#### DIRECTIONS
Please transcribe exactly, and only, the lines of the data below between the line holding "Image resolution: width=1848" and the line holding "Given: Click the download", inclusive.

#### Collected data entries
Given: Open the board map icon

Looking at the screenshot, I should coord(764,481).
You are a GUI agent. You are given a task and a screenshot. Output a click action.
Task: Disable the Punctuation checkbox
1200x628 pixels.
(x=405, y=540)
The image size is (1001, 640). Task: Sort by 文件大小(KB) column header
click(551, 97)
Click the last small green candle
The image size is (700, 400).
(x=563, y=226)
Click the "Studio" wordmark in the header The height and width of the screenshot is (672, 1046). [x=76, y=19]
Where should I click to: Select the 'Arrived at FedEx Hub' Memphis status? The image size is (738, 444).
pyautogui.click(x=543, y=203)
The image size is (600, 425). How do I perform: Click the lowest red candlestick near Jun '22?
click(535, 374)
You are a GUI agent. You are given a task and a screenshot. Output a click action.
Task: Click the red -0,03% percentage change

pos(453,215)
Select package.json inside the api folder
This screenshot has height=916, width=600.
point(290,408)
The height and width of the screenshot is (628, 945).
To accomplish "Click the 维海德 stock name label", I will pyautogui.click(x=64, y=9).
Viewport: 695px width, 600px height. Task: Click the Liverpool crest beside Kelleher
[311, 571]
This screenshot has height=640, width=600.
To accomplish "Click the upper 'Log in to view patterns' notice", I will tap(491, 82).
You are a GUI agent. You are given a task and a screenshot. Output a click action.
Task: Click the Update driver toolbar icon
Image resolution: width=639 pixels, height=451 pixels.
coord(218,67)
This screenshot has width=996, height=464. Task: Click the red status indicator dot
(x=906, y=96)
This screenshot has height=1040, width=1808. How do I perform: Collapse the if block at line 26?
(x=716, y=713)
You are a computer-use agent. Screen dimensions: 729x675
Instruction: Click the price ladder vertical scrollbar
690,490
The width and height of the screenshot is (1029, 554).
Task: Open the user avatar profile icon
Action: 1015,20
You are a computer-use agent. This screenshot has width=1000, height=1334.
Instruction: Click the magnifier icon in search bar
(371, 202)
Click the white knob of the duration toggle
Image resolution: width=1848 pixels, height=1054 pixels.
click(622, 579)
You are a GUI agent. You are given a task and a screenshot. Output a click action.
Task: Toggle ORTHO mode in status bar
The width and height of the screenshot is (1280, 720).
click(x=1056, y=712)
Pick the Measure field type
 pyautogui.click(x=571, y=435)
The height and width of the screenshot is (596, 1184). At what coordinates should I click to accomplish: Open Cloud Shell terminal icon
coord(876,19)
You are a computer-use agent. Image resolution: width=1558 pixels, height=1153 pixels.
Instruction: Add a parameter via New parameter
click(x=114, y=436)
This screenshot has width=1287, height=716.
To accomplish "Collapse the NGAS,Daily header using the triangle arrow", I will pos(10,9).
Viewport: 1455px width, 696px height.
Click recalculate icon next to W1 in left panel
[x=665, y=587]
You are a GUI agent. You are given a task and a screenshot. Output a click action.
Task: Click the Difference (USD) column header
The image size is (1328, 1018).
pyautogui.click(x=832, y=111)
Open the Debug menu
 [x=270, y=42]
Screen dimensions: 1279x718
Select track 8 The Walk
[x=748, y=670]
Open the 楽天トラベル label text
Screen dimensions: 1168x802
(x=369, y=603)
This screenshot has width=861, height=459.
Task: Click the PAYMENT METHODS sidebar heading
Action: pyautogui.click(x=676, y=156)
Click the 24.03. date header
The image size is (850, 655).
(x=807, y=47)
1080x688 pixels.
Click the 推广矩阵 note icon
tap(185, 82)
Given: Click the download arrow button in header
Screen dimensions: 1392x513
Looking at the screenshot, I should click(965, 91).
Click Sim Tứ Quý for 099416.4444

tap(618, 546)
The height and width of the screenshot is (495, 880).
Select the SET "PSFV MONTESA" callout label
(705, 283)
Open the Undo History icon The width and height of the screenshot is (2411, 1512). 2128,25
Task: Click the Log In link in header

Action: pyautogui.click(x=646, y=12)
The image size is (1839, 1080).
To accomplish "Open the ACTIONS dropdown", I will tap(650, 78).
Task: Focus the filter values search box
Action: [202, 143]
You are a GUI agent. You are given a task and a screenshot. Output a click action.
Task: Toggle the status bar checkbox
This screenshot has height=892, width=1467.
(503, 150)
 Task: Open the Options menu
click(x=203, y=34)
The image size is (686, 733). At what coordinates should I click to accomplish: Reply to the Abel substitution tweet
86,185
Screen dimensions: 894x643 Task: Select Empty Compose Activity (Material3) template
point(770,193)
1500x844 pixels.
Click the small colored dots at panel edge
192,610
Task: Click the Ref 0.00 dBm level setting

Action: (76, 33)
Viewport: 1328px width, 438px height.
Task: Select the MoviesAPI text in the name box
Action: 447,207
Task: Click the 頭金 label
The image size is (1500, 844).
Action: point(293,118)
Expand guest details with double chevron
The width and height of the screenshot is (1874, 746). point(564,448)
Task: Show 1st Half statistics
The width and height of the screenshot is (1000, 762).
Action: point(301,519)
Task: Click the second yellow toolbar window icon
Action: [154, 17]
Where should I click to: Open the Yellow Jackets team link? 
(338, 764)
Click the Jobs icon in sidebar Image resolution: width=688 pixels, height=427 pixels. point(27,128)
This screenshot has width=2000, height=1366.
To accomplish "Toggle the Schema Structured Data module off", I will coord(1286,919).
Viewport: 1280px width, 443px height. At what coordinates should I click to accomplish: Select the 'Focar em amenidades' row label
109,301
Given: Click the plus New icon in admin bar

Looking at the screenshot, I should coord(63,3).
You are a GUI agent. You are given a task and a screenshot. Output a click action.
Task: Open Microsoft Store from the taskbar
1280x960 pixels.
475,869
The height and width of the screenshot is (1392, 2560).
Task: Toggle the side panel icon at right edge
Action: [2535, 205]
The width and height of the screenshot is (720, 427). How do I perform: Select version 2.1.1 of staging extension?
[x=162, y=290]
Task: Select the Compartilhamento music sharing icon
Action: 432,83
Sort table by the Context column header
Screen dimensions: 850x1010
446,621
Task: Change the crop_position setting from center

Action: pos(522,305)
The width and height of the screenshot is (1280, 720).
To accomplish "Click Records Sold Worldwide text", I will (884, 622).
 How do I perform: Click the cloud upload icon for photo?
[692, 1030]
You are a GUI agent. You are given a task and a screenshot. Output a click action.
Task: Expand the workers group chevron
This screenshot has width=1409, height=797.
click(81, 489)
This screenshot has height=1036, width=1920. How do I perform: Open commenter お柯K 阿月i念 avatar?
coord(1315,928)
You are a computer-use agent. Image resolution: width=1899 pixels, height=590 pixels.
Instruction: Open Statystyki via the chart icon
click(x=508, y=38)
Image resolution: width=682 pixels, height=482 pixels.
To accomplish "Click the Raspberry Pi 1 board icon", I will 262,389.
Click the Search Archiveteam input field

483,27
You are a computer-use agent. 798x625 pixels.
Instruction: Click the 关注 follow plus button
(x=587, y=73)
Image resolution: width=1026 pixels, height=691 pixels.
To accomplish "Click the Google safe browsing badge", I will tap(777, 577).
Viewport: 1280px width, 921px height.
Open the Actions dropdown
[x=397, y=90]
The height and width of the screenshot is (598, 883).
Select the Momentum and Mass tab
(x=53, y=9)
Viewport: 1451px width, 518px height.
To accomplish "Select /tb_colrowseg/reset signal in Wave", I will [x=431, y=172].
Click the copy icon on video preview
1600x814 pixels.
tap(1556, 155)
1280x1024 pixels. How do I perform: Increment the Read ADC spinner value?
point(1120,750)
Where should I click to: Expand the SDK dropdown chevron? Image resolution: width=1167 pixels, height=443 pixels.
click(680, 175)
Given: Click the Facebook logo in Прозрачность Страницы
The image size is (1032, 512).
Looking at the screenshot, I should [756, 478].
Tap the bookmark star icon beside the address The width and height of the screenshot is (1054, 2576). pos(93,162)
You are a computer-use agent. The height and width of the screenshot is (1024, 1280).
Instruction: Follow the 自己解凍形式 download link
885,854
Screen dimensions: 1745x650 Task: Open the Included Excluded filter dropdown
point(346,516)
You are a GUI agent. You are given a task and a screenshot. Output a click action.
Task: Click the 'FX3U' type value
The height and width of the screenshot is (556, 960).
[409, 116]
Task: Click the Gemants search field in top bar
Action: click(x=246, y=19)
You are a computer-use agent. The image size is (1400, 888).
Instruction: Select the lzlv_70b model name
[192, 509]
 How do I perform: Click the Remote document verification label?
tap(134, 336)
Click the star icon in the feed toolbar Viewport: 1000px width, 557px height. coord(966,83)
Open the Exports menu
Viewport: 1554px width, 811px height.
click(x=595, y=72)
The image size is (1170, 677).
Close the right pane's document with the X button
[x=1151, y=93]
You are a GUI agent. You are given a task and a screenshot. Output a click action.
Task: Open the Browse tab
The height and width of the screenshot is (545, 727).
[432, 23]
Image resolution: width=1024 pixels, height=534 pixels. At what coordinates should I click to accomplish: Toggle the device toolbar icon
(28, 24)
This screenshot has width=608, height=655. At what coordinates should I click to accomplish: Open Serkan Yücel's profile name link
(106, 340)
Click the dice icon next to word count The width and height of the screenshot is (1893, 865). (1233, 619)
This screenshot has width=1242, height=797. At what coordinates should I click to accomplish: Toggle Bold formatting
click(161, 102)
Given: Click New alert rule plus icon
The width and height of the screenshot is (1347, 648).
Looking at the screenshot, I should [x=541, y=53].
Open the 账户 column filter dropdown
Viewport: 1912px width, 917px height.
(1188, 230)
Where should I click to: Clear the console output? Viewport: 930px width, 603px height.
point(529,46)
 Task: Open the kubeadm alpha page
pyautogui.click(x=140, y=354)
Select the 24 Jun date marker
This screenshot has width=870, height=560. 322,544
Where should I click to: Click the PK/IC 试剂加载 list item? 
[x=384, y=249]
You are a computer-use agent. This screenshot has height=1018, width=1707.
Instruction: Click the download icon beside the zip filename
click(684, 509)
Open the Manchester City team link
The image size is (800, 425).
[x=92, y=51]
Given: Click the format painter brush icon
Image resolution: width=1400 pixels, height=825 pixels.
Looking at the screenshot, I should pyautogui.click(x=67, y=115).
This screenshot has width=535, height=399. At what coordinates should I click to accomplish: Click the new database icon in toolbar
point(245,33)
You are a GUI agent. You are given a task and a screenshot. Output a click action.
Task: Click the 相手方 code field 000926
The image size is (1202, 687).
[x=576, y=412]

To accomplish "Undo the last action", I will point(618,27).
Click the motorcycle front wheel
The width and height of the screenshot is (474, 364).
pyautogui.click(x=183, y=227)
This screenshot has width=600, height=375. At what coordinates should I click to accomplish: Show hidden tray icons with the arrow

#### RESPONSE TO THIS TASK
Image resolution: width=1848 pixels, height=1054 pixels.
click(622, 579)
You are a GUI agent. You are given a task and a screenshot. Output a click action.
Task: Toggle ORTHO mode in status bar
The width and height of the screenshot is (1280, 720).
click(x=1056, y=712)
Pick the Measure field type
 pyautogui.click(x=571, y=435)
The height and width of the screenshot is (596, 1184). At what coordinates should I click to accomplish: Open Cloud Shell terminal icon
coord(876,19)
You are a computer-use agent. Image resolution: width=1558 pixels, height=1153 pixels.
Instruction: Add a parameter via New parameter
click(x=114, y=436)
This screenshot has width=1287, height=716.
To accomplish "Collapse the NGAS,Daily header using the triangle arrow", I will pos(10,9).
Viewport: 1455px width, 696px height.
Click recalculate icon next to W1 in left panel
[x=665, y=587]
You are a GUI agent. You are given a task and a screenshot. Output a click action.
Task: Click the Difference (USD) column header
The image size is (1328, 1018).
pyautogui.click(x=832, y=111)
Open the Debug menu
 [x=270, y=42]
Screen dimensions: 1279x718
Select track 8 The Walk
[x=748, y=670]
Open the 楽天トラベル label text
Screen dimensions: 1168x802
(x=369, y=603)
This screenshot has width=861, height=459.
Task: Click the PAYMENT METHODS sidebar heading
Action: pyautogui.click(x=676, y=156)
Click the 24.03. date header
The image size is (850, 655).
(x=807, y=47)
1080x688 pixels.
Click the 推广矩阵 note icon
tap(185, 82)
Given: Click the download arrow button in header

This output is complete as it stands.